Summary statistics
Divided attention
For these analyses, accuracy data were analyzed using repeated measures ANOVAs. Mean audiovisual, auditory, and visual-only accuracy scores for the “yes” responses in the divided attention condition were generally high. The ANOVA results and mean accuracy scores are shown in Tables 3 and 4, respectively. Due to heterogeneity of the variances, accuracy scores were transformed using an arcsine transformation.
Table 3 Repeated measures ANOVAs for mean accuracy
Table 4 Mean accuracy in each condition
Overall, results revealed significant differences across stimuli, in which higher accuracy was observed in the congruent AV trials A/b/V/b/compared to the incongruent A/b/V/g/“McGurk” stimulus. More accurate responses were also observed for A/b/V/b/stimuli relative to A/b/, and also relative to V/b/. Next, mean RTs for each participant (for correct responses) were analyzed using repeated-measures ANOVAs. ANOVA results and mean RTs averaged across participants are shown in Tables 5 and 6, respectively.
Table 5 Repeated-measures ANOVAs for mean RT
Table 6 Mean RTs in each condition
First, we carried out a comparison of mean RTs in the congruent A/b/V/b/trials to the incongruent A/b/V/g/“McGurk” trials. Results averaged across participants indicated comparatively faster congruent AV RTs compared to incongruent “McGurk” trials. Next, we compared the congruent A/b/V/b/mean RTs to the single target trials. In contrast to the accuracy results, the results failed to show evidence for a facilitation in A/b/V/b/responses compared A/b/or V/b/.
Focused attention
Results for the repeated-measures ANOVAs and mean accuracy (% correct) are displayed in Tables 7 and 8, respectively. Accuracy in the focused attention trials for the “yes” responses was high. To investigate whether differences in accuracy were present across conditions, we carried out ANOVAs comparing mean accuracy for A/b/V/b/versus A/b/V/g/trials, and again for A/b/V/b/versus A/b/trials. Results showed evidence for a significant difference between A/b/V/b/versus A/b/V/g/trials, although not for A/b/V/b/versus A/b/trials.

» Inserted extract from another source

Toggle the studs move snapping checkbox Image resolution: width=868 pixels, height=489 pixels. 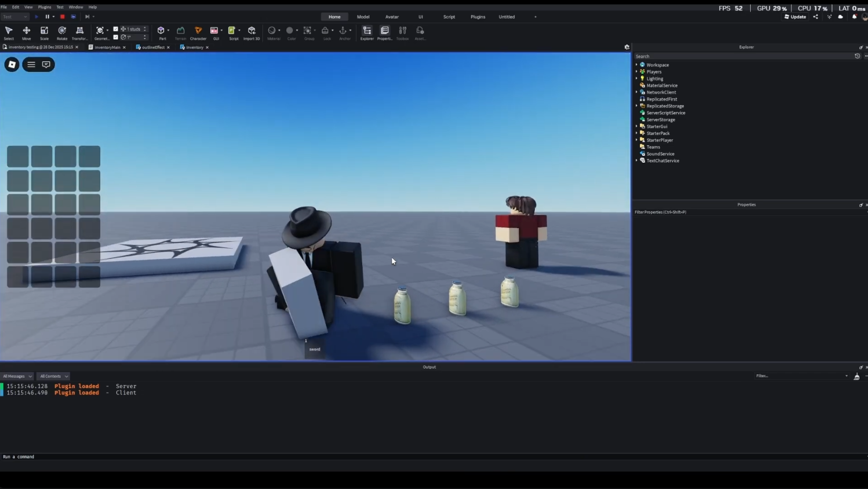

Table 7 Repeated-measures ANOVAs for mean accuracy
Table 8 Mean accuracy in each condition.
Finally, we carried out an ANOVA comparing mean RTs across relevant conditions. These results are displayed in Table 9, and mean RTs averaged across participants are displayed in Table 10.
Table 9 Repeated-measures ANOVAs for mean RT
Table 10 Mean RT (SD) in each condition
Results show a marginal though not significant trend toward faster congruent AV RTs compared to the incongruent trials. We also compared the congruent A/b/V/b/mean RTs to the A-only mean RTs. Results point to a modest slowdown in A/b/V/b/responses compared to the A/b/trials. This indicates that participants failed to benefit from congruent visual cues when they were not pertinent for the task. To test whether the McGurk effect was stronger in the divided as opposed to the focused attention condition, we carried out an ANOVA on the 2 × 2 interaction between congruency (congruent vs. incongruent) and attention (focused vs. divided). The interaction was significant, indicating a greater congruency facilitation in the divided (988 ms vs. 1,247 ms) compared to the focused (1,081 ms vs. 1,194 ms) attention condition.
Divided attention: Capacity
Unlike those applied to mean RT or mean accuracy, significance tests for the capacity coefficients are not computed using parametric measures. Traditionally, capacity has been assessed by comparing calculated capacity values to upper and lower bounds (Townsend & Eidels, 2011; Townsend & Nozawa, 1995; Townsend & Wenger, 2004a, b). These bounds have been translated into capacity space by Townsend and Eidels (2011), and appear in Fig. 2. These comparisons of C(t) to theoretical bounds do not rely on parametric assumptions for RT distributions. In terms of statistical tests, Houpt and Townsend (2012) showed that semiparametric estimates of integrated hazard functions could be used to compute a Z statistic comparing data to race model predictions derived from unisensory trials. Figure 2 shows the values of the capacity coefficient (Eq. 1) for each participant. Recall that we only used the capacity coefficient for the congruent stimuli: ABVB/(AB + VB). Note that in each of the following figures, capacity, and subsequently integrated hazard function ratio values are displayed for time points in which there is overlap between the audiovisual, auditory, and visual-only RT distributions. In Fig. 2, the solid line and dotted line represent the upper and lower bounds, respectively, for parallel independent model predictions.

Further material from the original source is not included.